Well, yes. But Fish is falling into a trap set by David Horowitz and all the others who want governmental control over what goes on in our university classrooms. By conflating two aspects of university professorship, Fish may unconsciously be helping Horowitz along.
The Horowitz crowd uses “academic freedom” as a wedge to push for legislative oversight in our universities. They recognize that most people don’t know the difference between “freedom of speech” and “academic freedom,” so push for student “academic freedom” in the face of professors who, they claim, don’t give room for competing views—especially those espoused by students.
Fish recognizes that “academic freedom” doesn’t apply to students (or even to their research). He defines “academic freedom” as “the freedom of academics to study anything they like; the freedom, that is, to subject any body of material, however unpromising it might seem, to academic interrogation and analysis.” And he is right.
The problem is that he then falls into the trap of considering academic freedom in the classroom—where it does not belong. Where it has never been.
Let me repeat: academic freedom has nothing to do with the classroom. It’s a basis of unfettered research only. And not undergraduate research, which isn’t the “real” research of an academic, but is an exercise meant to teach skills that can be later used for “real” research.
Though I do not mean to say that student views should not be respected (they should be), the classroom is not a place of democracy or equality—though many teachers in the sixties and seventies tried to pretend it is so (‘a community of learners’ and other such). It cannot be; the professor not only evaluates the students in a much more substantial way than the students do the professor, but the professor has a great deal more experience with the subject matter than do the students.

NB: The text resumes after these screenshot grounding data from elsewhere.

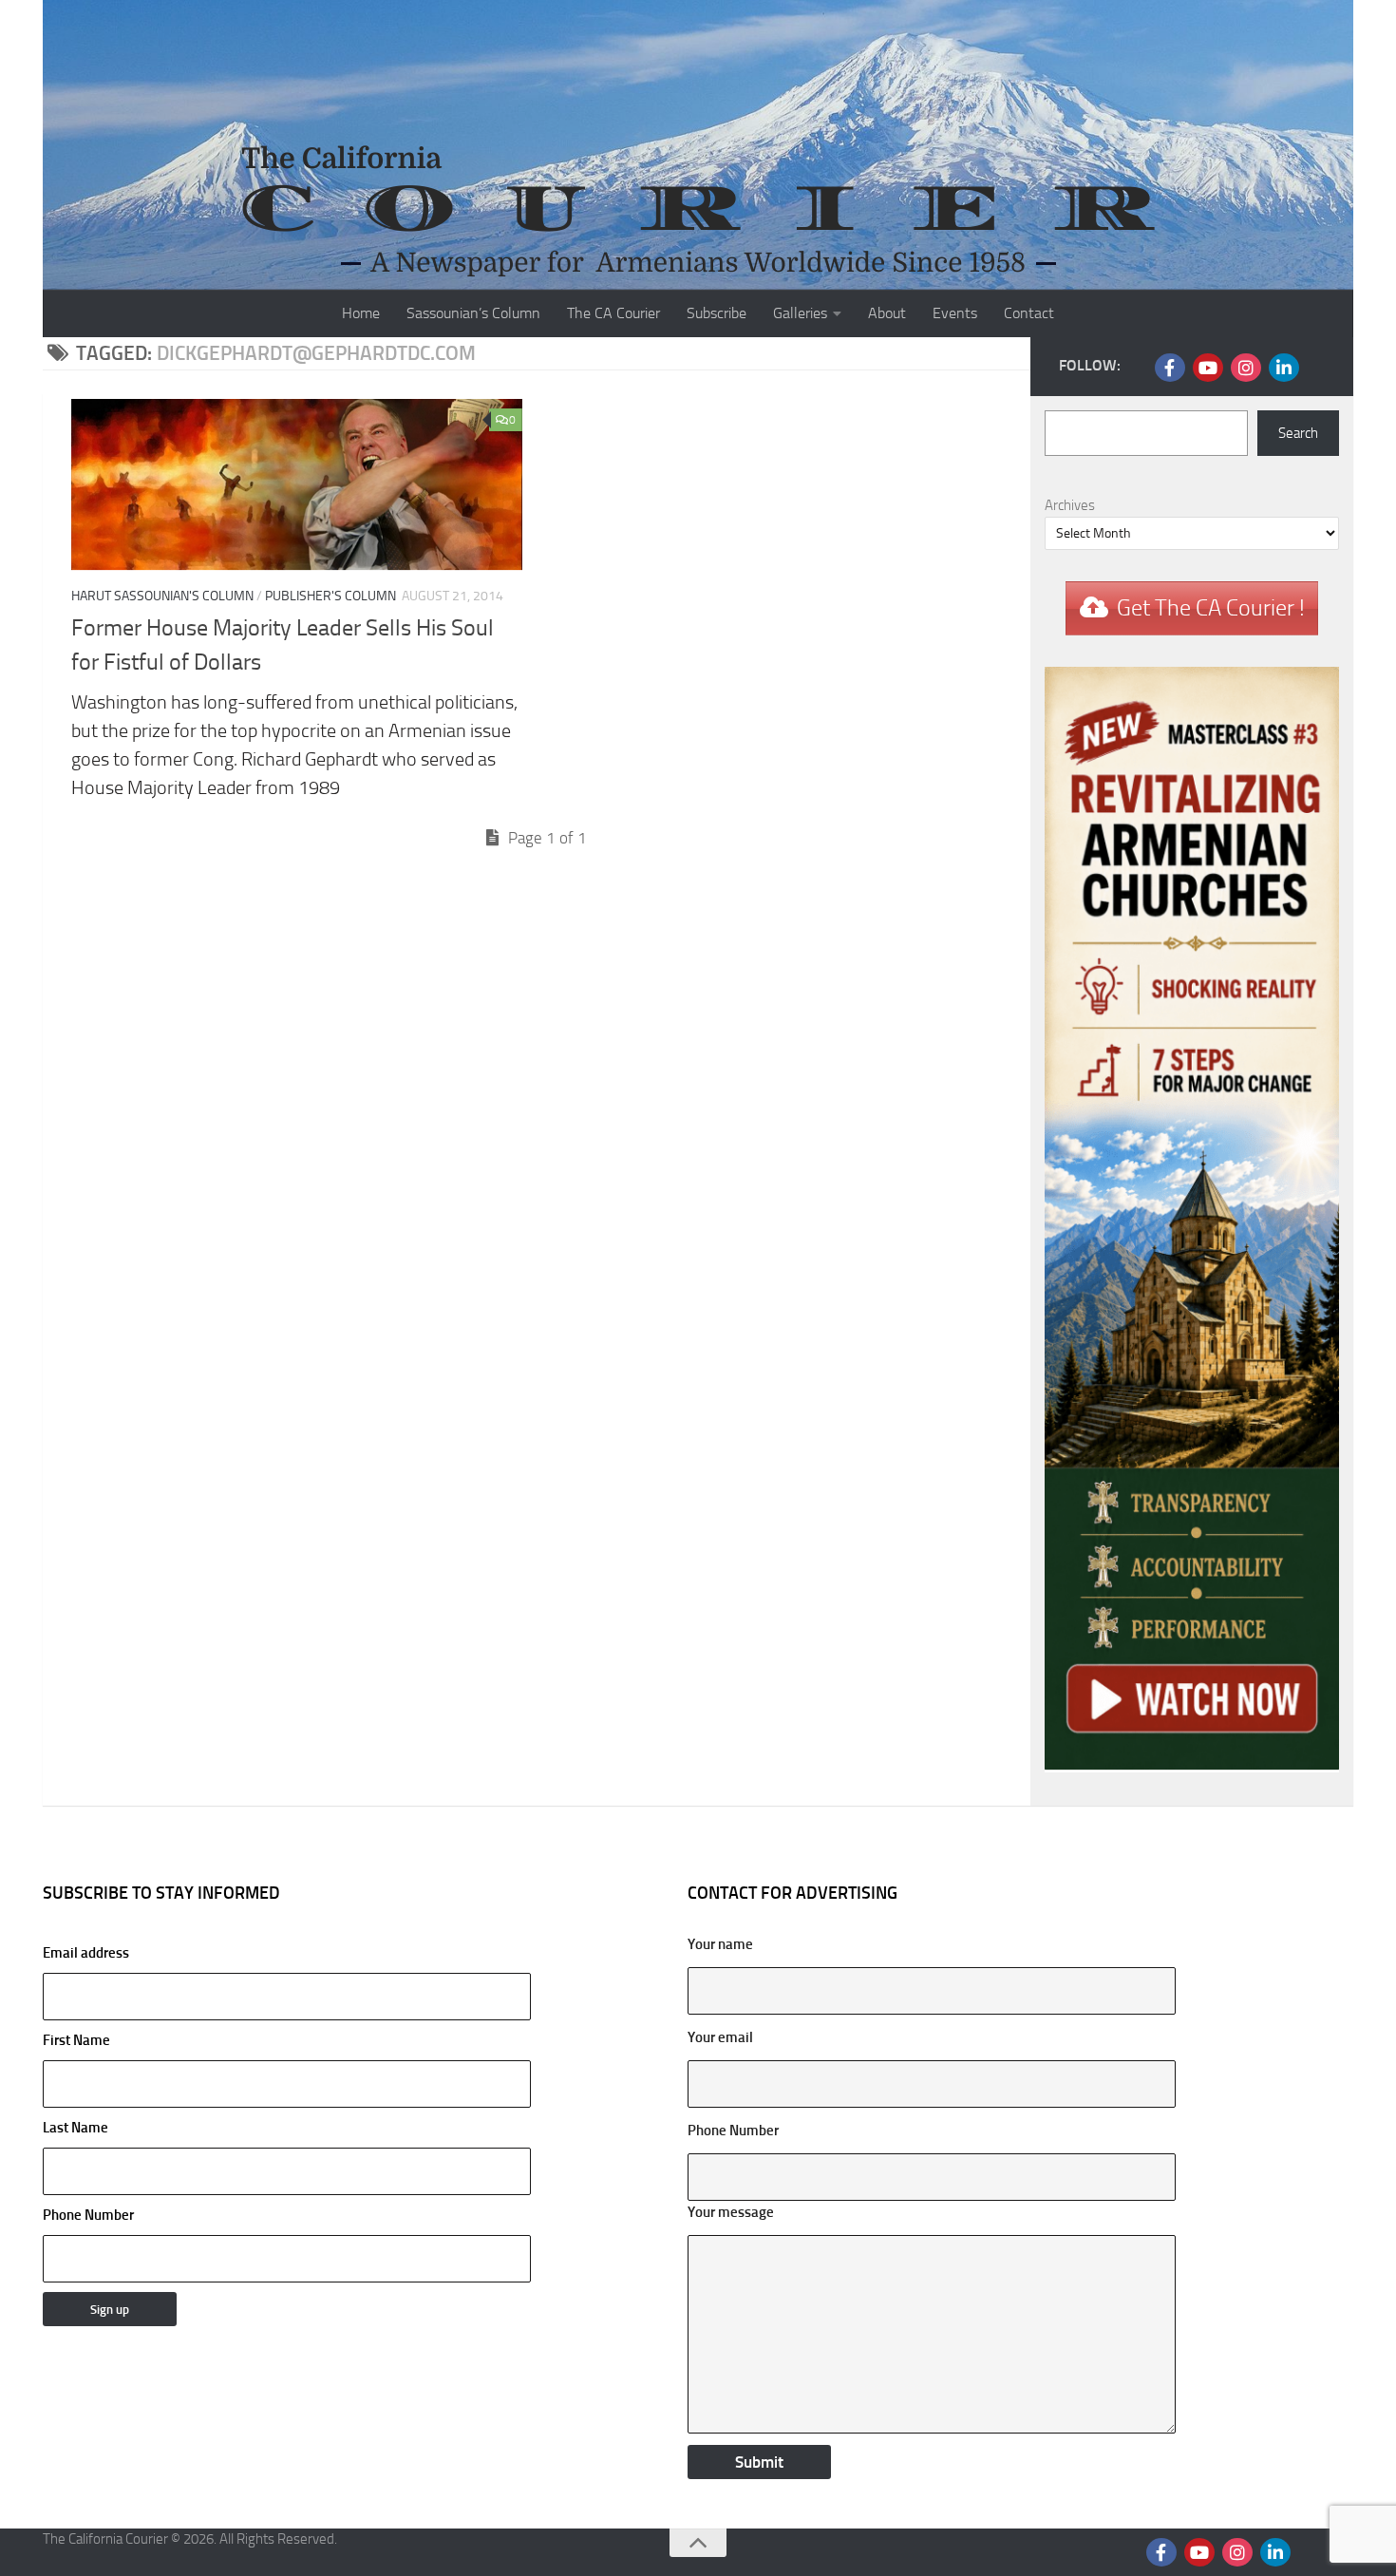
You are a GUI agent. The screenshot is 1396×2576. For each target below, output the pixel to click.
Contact (1029, 313)
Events (955, 313)
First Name (76, 2040)
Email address (86, 1952)
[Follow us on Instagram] (1246, 367)
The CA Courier (613, 313)
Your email (720, 2037)
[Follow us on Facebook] (1170, 367)
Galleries (800, 313)
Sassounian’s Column (473, 313)
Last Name (75, 2127)
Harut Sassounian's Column (162, 596)
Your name (720, 1944)
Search (1298, 433)
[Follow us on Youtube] (1208, 367)
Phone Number (88, 2215)
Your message (731, 2212)
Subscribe (716, 313)
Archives (1070, 505)
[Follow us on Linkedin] (1284, 367)
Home (361, 313)
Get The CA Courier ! (1211, 608)
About (887, 313)
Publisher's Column (330, 596)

Our system of study in our universities is set up with this fact in mind—and tries to counteract its ill effects by requiring some 40 different courses for graduation, generally from different professors. Those who designed the system wanted to make sure the students were exposed to different views.
And they should be—but not at the expense of the focus and plan of the individual course. Breadth happens through exposure to differing approaches in differing classes. For many reasons, particularly because of limitations of time, it makes no sense to try for that same thing in each individual course.
In addition, trying to promote classrooms that cover all sides of any issue necessarily brings too much control over the classroom to too many different people. No individual professor, after all, can be trusted (no one can) to give equal weight to every theory. So, outsiders start to have much more influence.
What the professor has to do, as Fish says, is to keep indoctrination out of the classroom. One of the only ways to do that, though, is to get people to understand that “academic freedom” doesn’t belong in the classroom either. If a professor is indoctrinating students in the classroom, that should be addressed—questions of “academic freedom” completely aside.
Where Fish gets sucked in by Horowitz is in considering the classroom at all when talking about “academic freedom”:
There is a world of difference, for example, between surveying the pro and con arguments about the Iraq war, a perfectly appropriate academic assignment, and pressing students to come down on your side. Of course the instructor who presides over such a survey is likely to be a partisan of one position or the other — after all, who doesn’t have an opinion on the Iraq war? — but it is part of a teacher’s job to set personal conviction aside for the hour or two when a class is in session and allow the techniques and protocols of academic research full sway.
Absolutely. But what has that to do with “academic freedom”?
Absolutely nothing. It has to do with appropriate behavior in the classroom. Yet, when we engage in that discussion, many people start to think we are still talking about “academic freedom”—when we are not.
Fish’s mistake is based on conflation of the job of teaching with the job of research, placing them both under the umbrella “academic job.” Certainly, many academics (though not nearly all) do work in both fields—but the two are not the same. “Academic freedom” is solely an aspect of the research job. It’s when we start considering it in terms of the teaching job that we start to get into trouble.
We then open the door to attacks by people like David Horowitz, whose ultimate goal is to control the research as well as the teaching—through complaints about the teaching (about indoctrination, but without ever verifying that it is happening—but that’s another story).
Teaching requires diversity, but not “academic freedom.” Research requires “academic freedom,” but diversity is irrelevant. Why? Because the student needs broad exposure while the professional (as opposed to student) researcher needs to know that she/he will not be punished for exploring unpopular pathways. When we start mixing these together, all we are doing is providing a broad avenue of attack for the enemies of academia.